_EXERCISE TASK_.
Format every line of the entries below as a JSON list of strings, with one string per line and blank lines omitted. Leave the pictures out of the list.

── MATERIAL FOR THIS EXERCISE

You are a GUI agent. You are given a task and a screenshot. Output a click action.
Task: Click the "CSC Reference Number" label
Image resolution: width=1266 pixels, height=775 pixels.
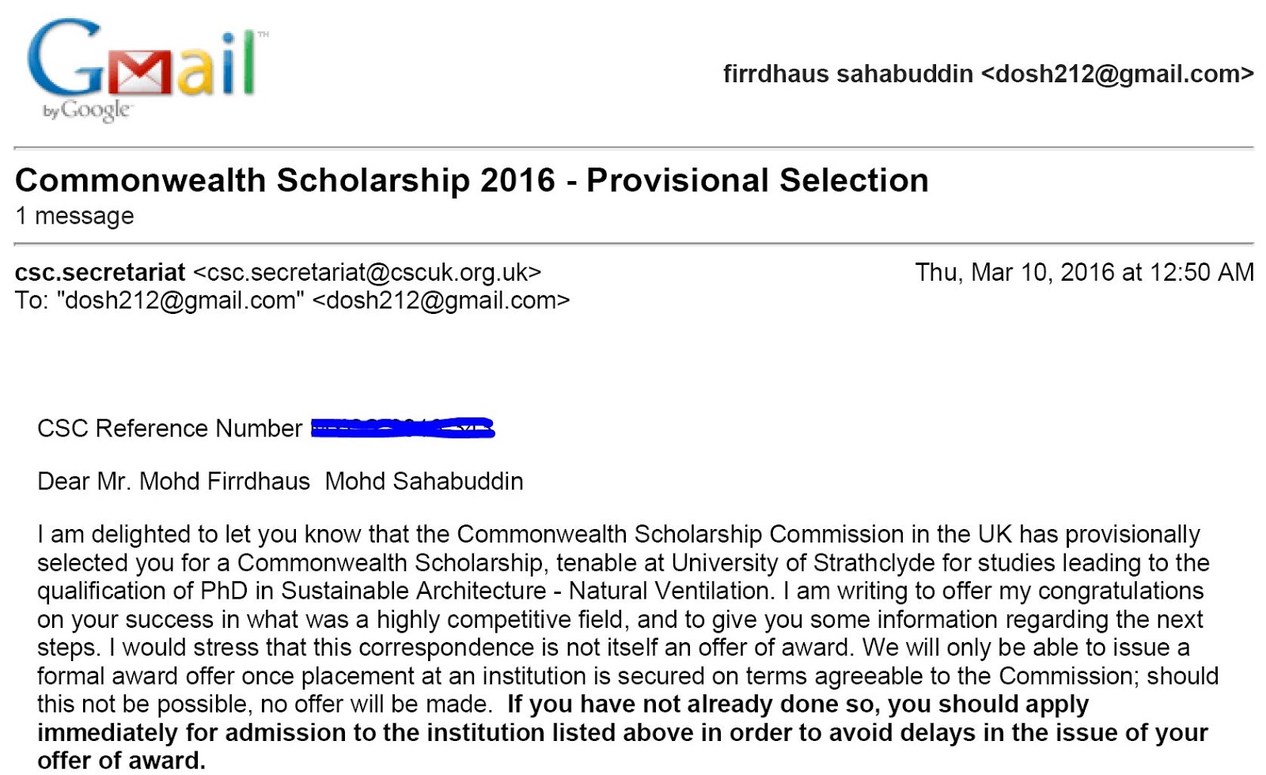pos(169,429)
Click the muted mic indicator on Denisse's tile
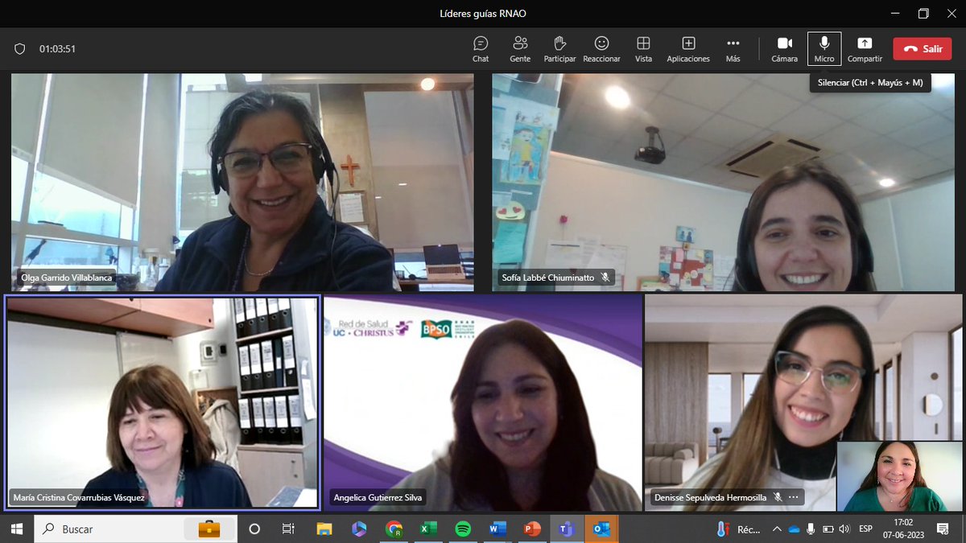 click(x=777, y=497)
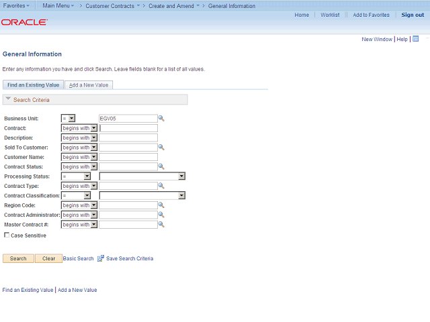Click into the Description text field
Screen dimensions: 430x322
tap(128, 138)
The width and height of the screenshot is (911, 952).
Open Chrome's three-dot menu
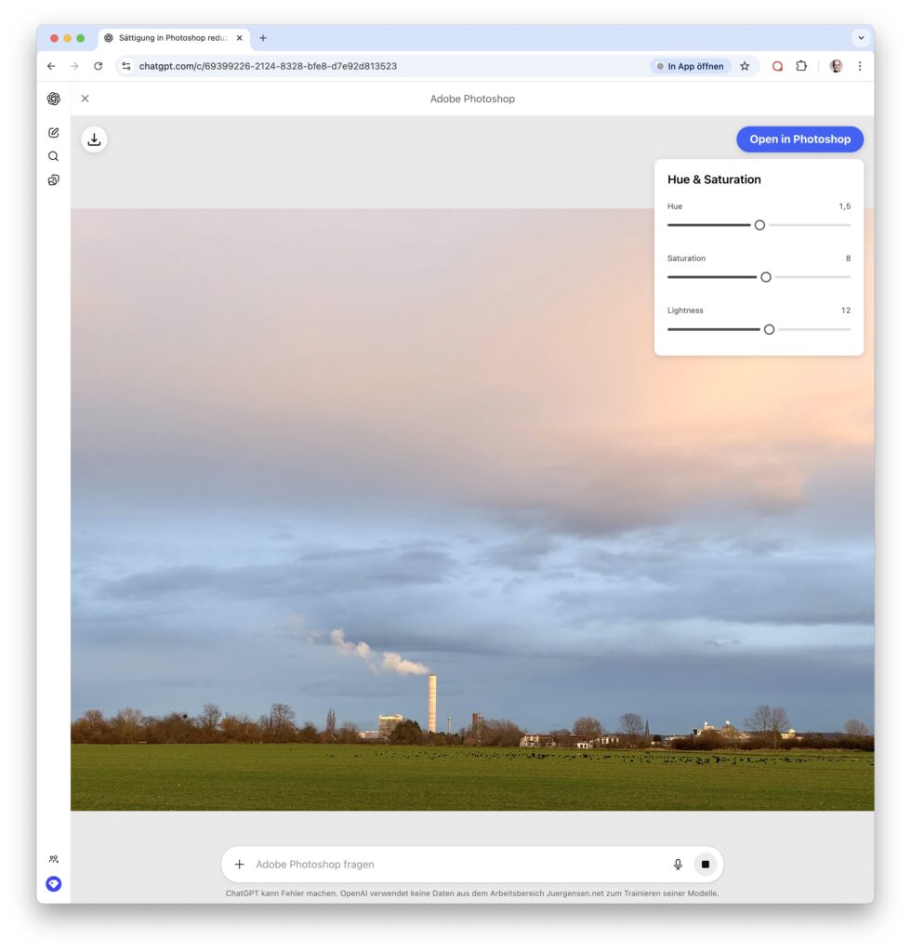point(859,66)
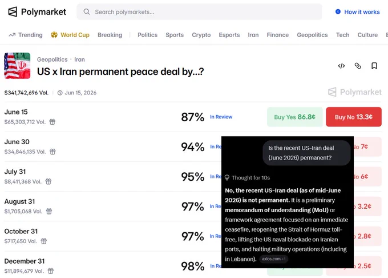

────

_CORRECT OUTPUT_.
[
  "You are a GUI agent. You are given a task and a screenshot. Output a click action.",
  "Task: Click the \"CSC Reference Number\" label",
  "Image resolution: width=1266 pixels, height=775 pixels.",
  "pos(169,429)",
  "Click the muted mic indicator on Denisse's tile",
  " click(x=777, y=497)",
  "Click into the Description text field",
  "Screen dimensions: 430x322",
  "tap(128, 138)",
  "The width and height of the screenshot is (911, 952).",
  "Open Chrome's three-dot menu",
  "point(859,66)"
]